Voces8 est non seulement un brillant ensemble vocal mais également une fondation affectée à la diffusion du répertoire choral et une structure pédagogique auprès des écoles. Le concert du 14 mars fait partie du troisième volet de la fondation : un festival dont les concerts sont accessibles en streaming. Le dénominateur commun aux œuvres présentées ce soir par Emma Kirkby depuis l’église St Anne et St Agnes de Londres est la figure maternelle sous toutes ses formes et en tous temps, de la Vierge Marie jusqu’à Ann et Anna Jarvis, instigatrices de mouvements de rassemblement des mères américaines et farouches anti-militaristes.

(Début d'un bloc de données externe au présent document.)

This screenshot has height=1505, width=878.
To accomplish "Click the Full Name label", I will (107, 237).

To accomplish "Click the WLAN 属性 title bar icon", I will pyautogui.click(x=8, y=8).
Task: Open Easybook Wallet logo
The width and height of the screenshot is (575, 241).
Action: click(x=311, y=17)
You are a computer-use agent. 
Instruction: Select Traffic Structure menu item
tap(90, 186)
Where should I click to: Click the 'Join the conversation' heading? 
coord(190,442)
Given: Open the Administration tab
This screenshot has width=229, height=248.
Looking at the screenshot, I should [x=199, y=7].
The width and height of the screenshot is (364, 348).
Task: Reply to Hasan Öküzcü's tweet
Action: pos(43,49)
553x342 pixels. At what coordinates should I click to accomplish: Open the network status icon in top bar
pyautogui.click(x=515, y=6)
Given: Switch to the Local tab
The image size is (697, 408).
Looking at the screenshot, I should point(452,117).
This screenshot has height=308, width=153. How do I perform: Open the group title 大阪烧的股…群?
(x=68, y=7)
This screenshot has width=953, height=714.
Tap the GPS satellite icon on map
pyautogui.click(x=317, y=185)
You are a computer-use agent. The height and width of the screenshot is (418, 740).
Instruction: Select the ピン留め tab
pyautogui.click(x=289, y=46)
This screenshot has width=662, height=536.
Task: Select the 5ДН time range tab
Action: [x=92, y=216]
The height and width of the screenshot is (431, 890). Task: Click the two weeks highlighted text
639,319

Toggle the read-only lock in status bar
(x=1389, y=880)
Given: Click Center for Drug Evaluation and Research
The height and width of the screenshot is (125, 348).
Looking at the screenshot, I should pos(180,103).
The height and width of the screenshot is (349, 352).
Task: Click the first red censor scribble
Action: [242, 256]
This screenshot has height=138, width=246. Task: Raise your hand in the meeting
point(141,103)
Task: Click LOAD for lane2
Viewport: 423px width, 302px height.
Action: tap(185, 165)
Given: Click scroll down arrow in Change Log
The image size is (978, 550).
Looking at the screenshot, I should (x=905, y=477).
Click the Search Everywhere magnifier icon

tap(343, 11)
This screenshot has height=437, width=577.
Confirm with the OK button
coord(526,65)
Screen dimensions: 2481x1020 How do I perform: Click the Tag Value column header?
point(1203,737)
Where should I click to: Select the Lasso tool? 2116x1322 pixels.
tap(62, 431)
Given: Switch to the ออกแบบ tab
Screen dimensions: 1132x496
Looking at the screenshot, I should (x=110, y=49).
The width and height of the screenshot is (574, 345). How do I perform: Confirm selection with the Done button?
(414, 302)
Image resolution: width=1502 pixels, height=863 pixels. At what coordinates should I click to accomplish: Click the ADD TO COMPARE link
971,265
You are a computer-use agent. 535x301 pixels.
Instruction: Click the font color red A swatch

Pour illustrer un aussi vaste propos, trois chanteuses et un instrumentarium où le zither banjo voisine avec le théorbe, la harpe ancienne et un magnifique piano Blüthner. Un avant-concert où les artistes dialoguent avec Barnaby Smith, directeur artistique de l’ensemble Voces8, la présentation de chaque œuvre au cours du concert atténuent sensiblement le coté formel du streaming, comme si l’on retrouvait les codes du direct des premiers âges de la télévision… Le De Sancta Maria d’Hidgarde von Bingen, partagé entre les mezzos Helen Charlston et Patricia Hammond et Emma Kirkby donne le ton, l’accordéon 1900 soutient les mélismes envoûtants et renforce l’universalité du propos.
En duo avec Helen Charlston, la soprano britannique livre un Venite sitientes de Monteverdi de toute beauté. Certes l’instrument s’est voilé, l’intonation a perdu de sa précision légendaire mais le sens rythmique et l’attention au texte demeurent admirables au point d’éclipser le riche timbre d’Helen Charlston et son phrasé plus prévisible. Dans l’hypnotique berceuse de Merula, la mezzo construit sa lancinante mélopée sur un lit de cordes pincées, les excellents Aileen Henry à la harpe baroque et Toby Carr au théorbe brillent autant dans l’art de l’accompagnement que dans un duo virtuose de Castaldi.
Le très expressif O maria de Strozzi montre une Kirkby toujours frémissante et engagée, la construction dramatique est pertinente, les aigus purs et (presque) sans accidents, mais c’est dans le Mariä Heimsuchung de Hindemith que la soprano britannique surprend. Quelle belle entente avec l’excellent pianiste Christopher Glynn, quel sens aigu de la langue allemande portée par un médium toujours délicieusement coloré ! Changement de perpective avec le Juxta Crucem de Clémence de Grandval : la combinaison orgue positif et piano, si populaire dans les salons, soutient une Patricia Hammond au style délibérément saint-sulpicien qui n’hésite pas à manier grandiloquence et portamenti. Le timbre prenant de la mezzo sera particulièrement mis en valeur dans l’émouvant Just before the Battle, Mother de George Frederick Root accompagné au banjo par Matt Redman et dans I Didn’t Raise My Boy to Be a Soldier soutenu par une antique guitare Gibson. Deux mélodies de Copland et une déchirante ballade d’Ilse Weber achèvent un voyage où Emma Kirkby nous a insensiblement menés de la poésie mystique médiévale aux chants de l’holocauste avec élégance et simplicité.
Concert chroniqué à partir du streaming proposé par le site Voces 8 Foundation.